Collected data entries
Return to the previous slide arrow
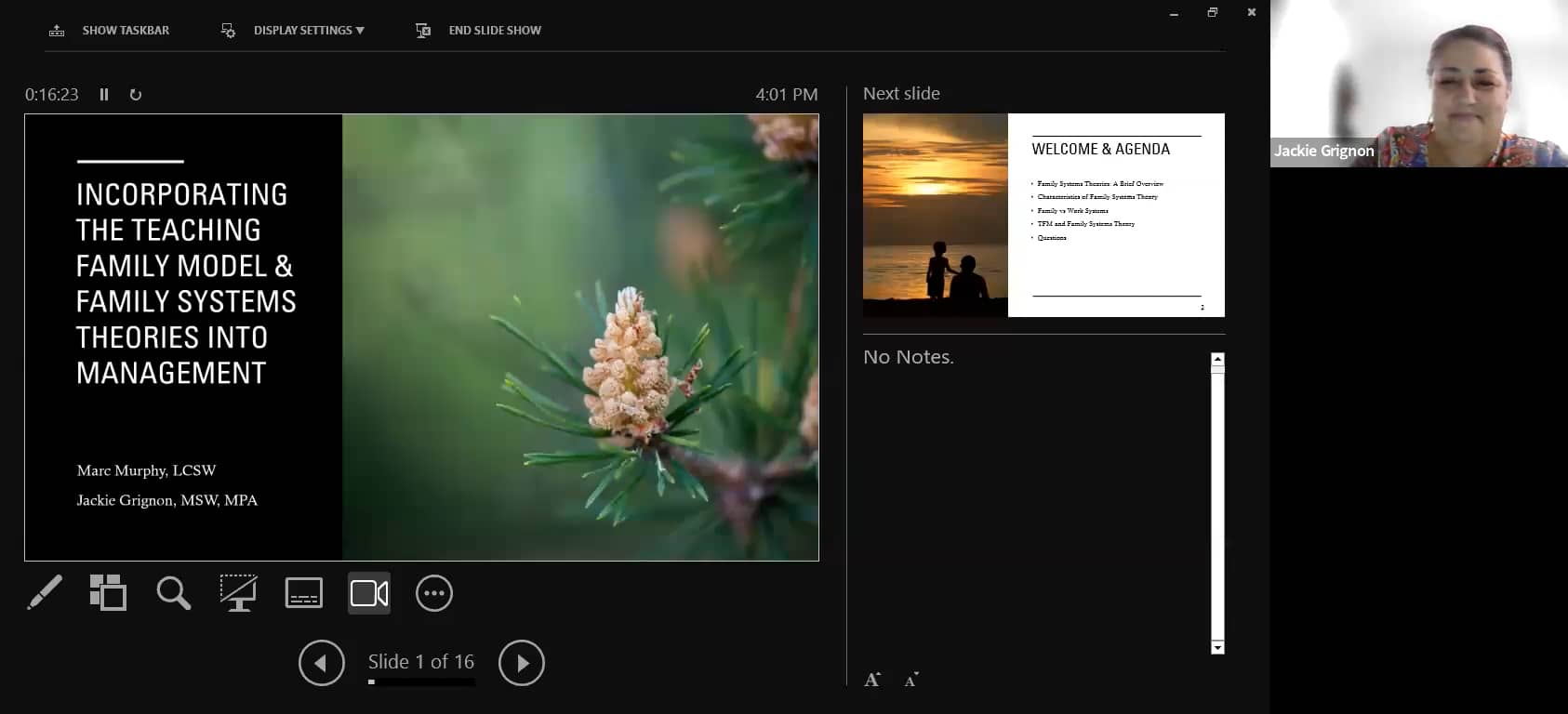The width and height of the screenshot is (1568, 714). (x=322, y=663)
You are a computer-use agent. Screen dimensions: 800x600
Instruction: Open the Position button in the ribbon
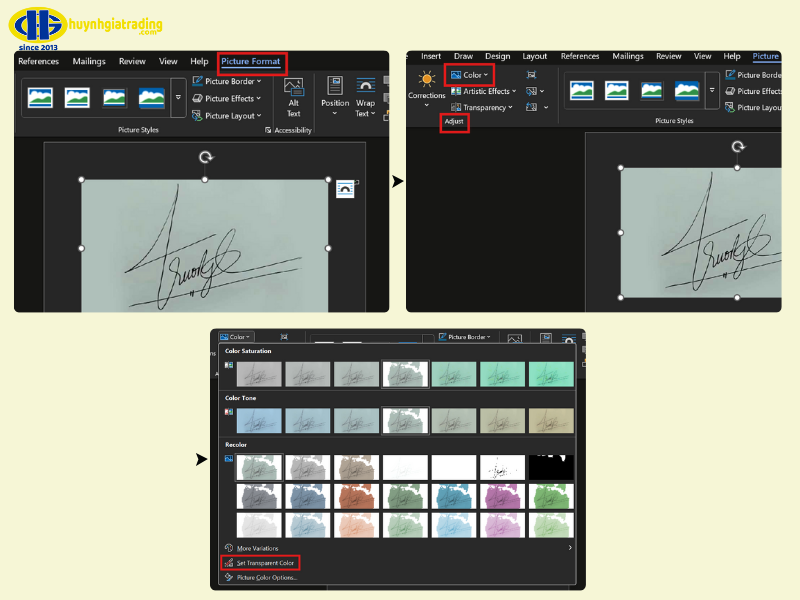pos(335,94)
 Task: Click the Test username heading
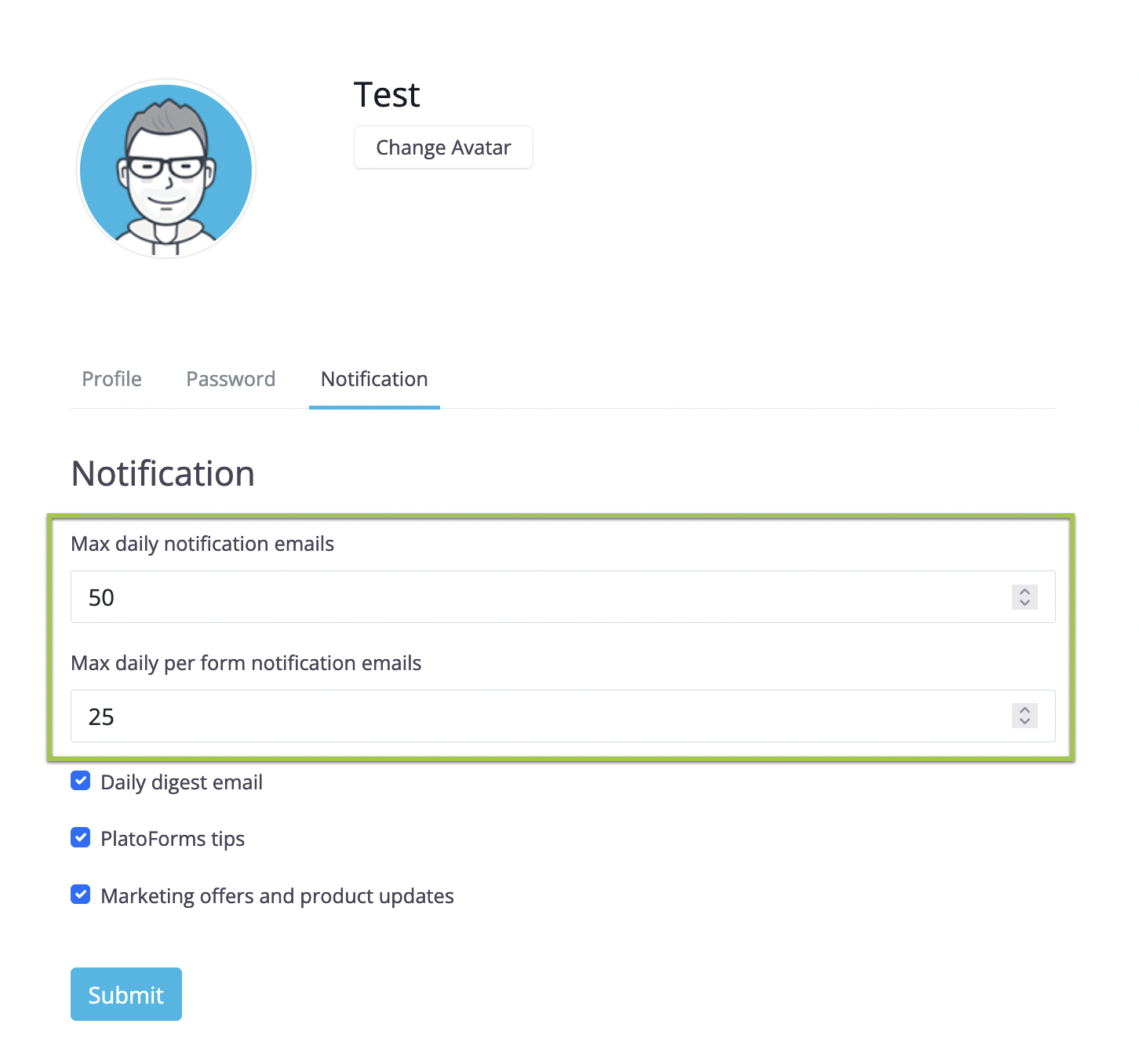click(x=387, y=95)
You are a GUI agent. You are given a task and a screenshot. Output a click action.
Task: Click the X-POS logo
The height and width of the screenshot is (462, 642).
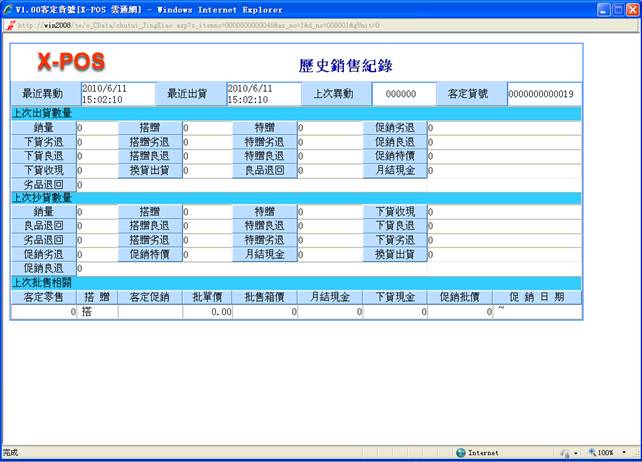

Task requirements:
Find every line in the records that uses the string "agent", then copy it.

Your solution:
You are a computer-use agent. Screen dimensions: 800x600
You are a GUI agent. You are given a task and a screenshot. Output a click action.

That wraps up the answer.